By the end of the process, we will have a new set of content inside the taxonomy/ folder. Let’s see what it is inside.

$ tree -L 2

.
├── kraken
│   ├── krakens
│   │   ├── SRR12778013.kraken
│   │   ├── SRR12778014.kraken
│   │   ├── SRR12778015.kraken
│   │   ├── SRR12778016.kraken
│   │   ├── SRR12778017.kraken
│   │   ├── SRR12778018.kraken
│   │   ├── SRR12778019.kraken
│   │   ├── SRR12778020.kraken
│   │   ├── SRR12778021.kraken
│   │   ├── SRR12778022.kraken
│   │   ├── SRR12778023.kraken
│   │   └── SRR12778024.kraken
│   └── reports
│       ├── SRR12778013.report
│       ├── SRR12778014.report
│       ├── SRR12778015.report
│       ├── SRR12778016.report
│       ├── SRR12778017.report
│       ├── SRR12778018.report
│       ├── SRR12778019.report
│       ├── SRR12778020.report
│       ├── SRR12778021.report
│       ├── SRR12778022.report
│       ├── SRR12778023.report
│       └── SRR12778024.report
└── taxonomy-logs
    └── scripts
        ├── SRR12778013-kraken.sh
        ├── SRR12778014-kraken.sh
        ├── SRR12778015-kraken.sh
        ├── SRR12778016-kraken.sh
        ├── SRR12778017-kraken.sh
        ├── SRR12778018-kraken.sh
        ├── SRR12778019-kraken.sh
        ├── SRR12778020-kraken.sh
        ├── SRR12778021-kraken.sh
        ├── SRR12778022-kraken.sh
        ├── SRR12778023-kraken.sh
        └── SRR12778024-kraken.sh

6 directories, 36 files

Inside the reports/ folder are all the reports from all the samples that the script processed. The same goes for the krakens/ folder

Now, we can do this same process with each of the capsicum folders.
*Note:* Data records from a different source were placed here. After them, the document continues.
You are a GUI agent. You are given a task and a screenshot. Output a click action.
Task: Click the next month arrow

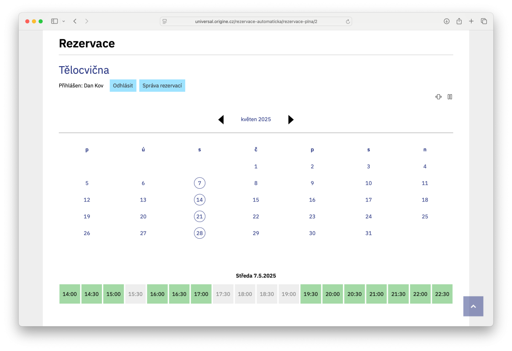click(291, 120)
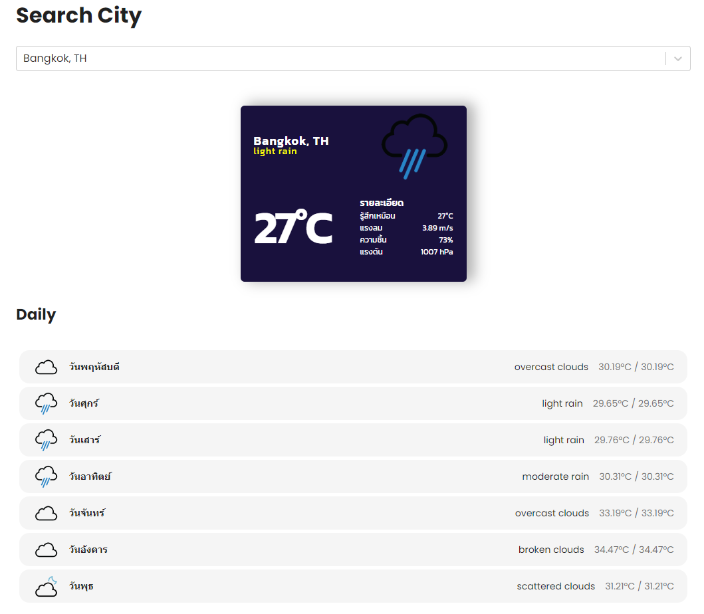Screen dimensions: 704x614
Task: Select the light rain icon for วันเสาร์
Action: pyautogui.click(x=46, y=439)
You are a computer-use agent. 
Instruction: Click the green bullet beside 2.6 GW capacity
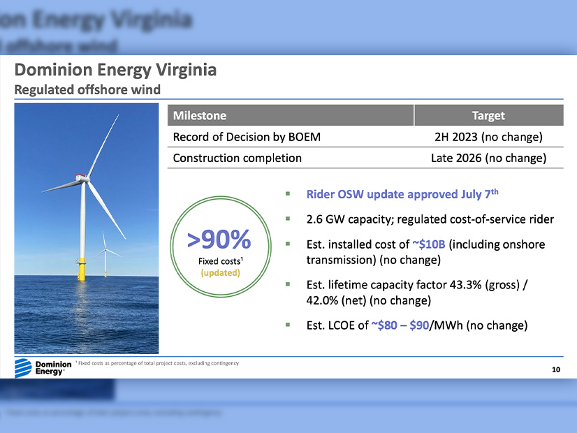[288, 219]
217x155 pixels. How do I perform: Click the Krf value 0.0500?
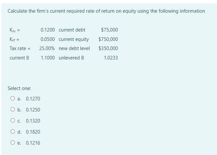[48, 39]
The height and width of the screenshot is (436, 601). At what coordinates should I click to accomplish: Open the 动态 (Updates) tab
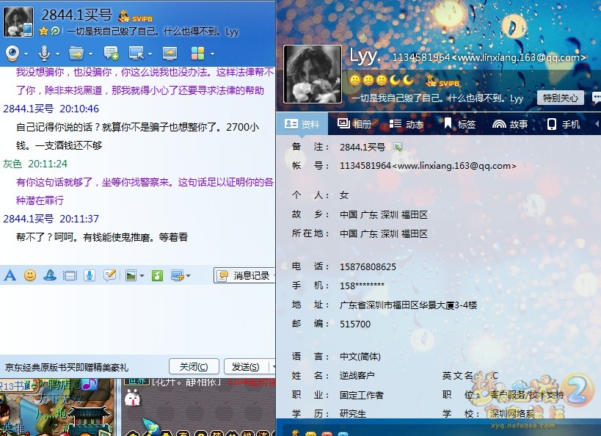(407, 124)
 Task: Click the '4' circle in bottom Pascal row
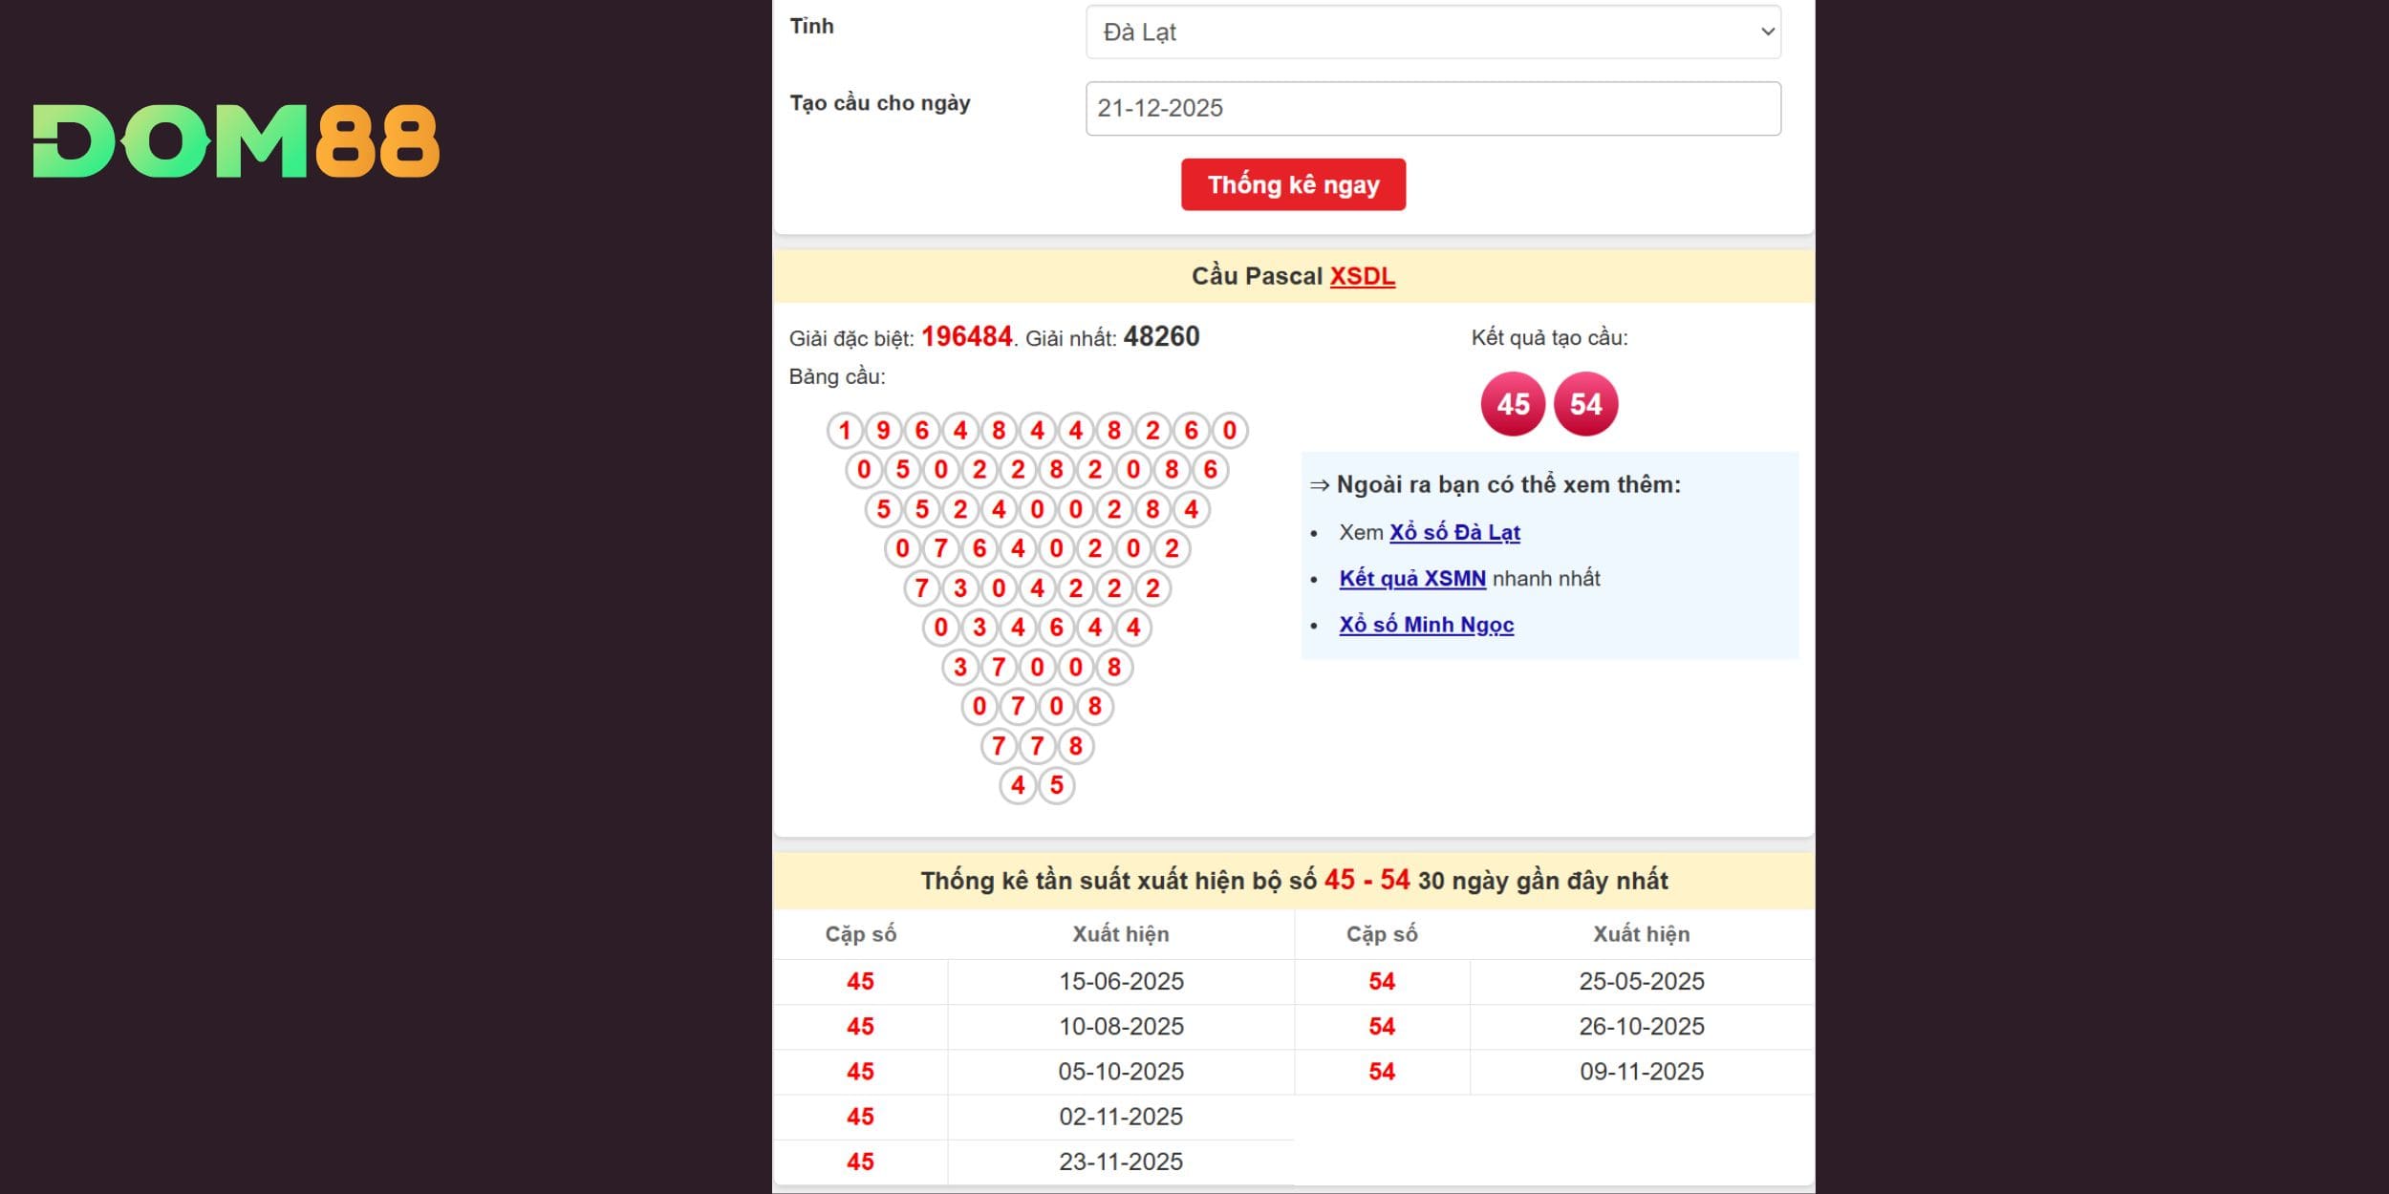tap(1018, 785)
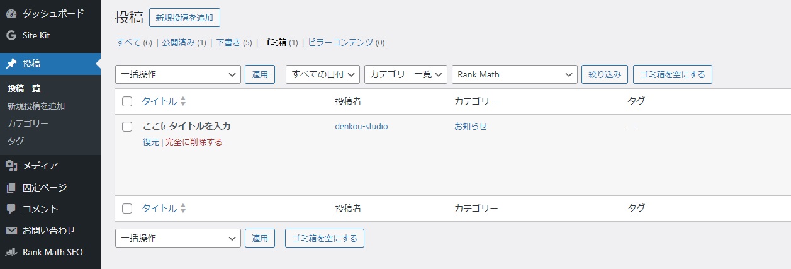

Inside miscelaneous-capsicum and newberry-2020 folders, I will use the next line of code to obtain the desired results:

$ sh kraken-reads.sh metadata/SraRunTable.txt /mnt/d/programs/kraken/database/database/datab03242022

If we expore what we obtained, we will see the results are there:

$ for i in miscelaneous-capsicum newberry-2020; do echo -e "\n"; tree $i -L 3; done

miscelaneous-capsicum
├── kraken-reads.sh
├── metadata
│   ├── run-labels.txt
│   ├── SraRunTable.txt
│   └── SRR_Acc_List.txt
├── reads
│   ├── ERR5639101-1.fastq
│   ├── ERR5639101-2.fastq
│   ├── SRR13319509-1.fastq
│   ├── SRR13319509-2.fastq
│   ├── SRR13319510-1.fastq
│   ├── SRR13319510-2.fastq
│   ├── SRR13319511-1.fastq
│   └── SRR13319511-2.fastq
└── taxonomy
    ├── kraken
    │   ├── krakens
    │   └── reports
    └── taxonomy-logs
        └── scripts

8 directories, 12 files


newberry-2020
├── kraken-reads.sh
├── metadata
│   ├── run-labels.txt
│   ├── SraRunTable.txt
│   └── SRR_Acc_List.txt
├── reads
│   ├── SRR10527387-1.fastq
│   ├── SRR10527387-2.fastq
│   ├── SRR10527388-1.fastq
│   ├── SRR10527388-2.fastq
│   ├── SRR10527389-1.fastq
│   └── SRR10527389-2.fastq
└── taxonomy
    ├── kraken
    │   ├── krakens
    │   └── reports
    └── taxonomy-logs
        └── scripts

8 directories, 10 files

With this, we can progress to do the same for all the set of libraries that we want to process with kraken2

Picture of the fretwork on the ruins in Mitla, Oaxaca.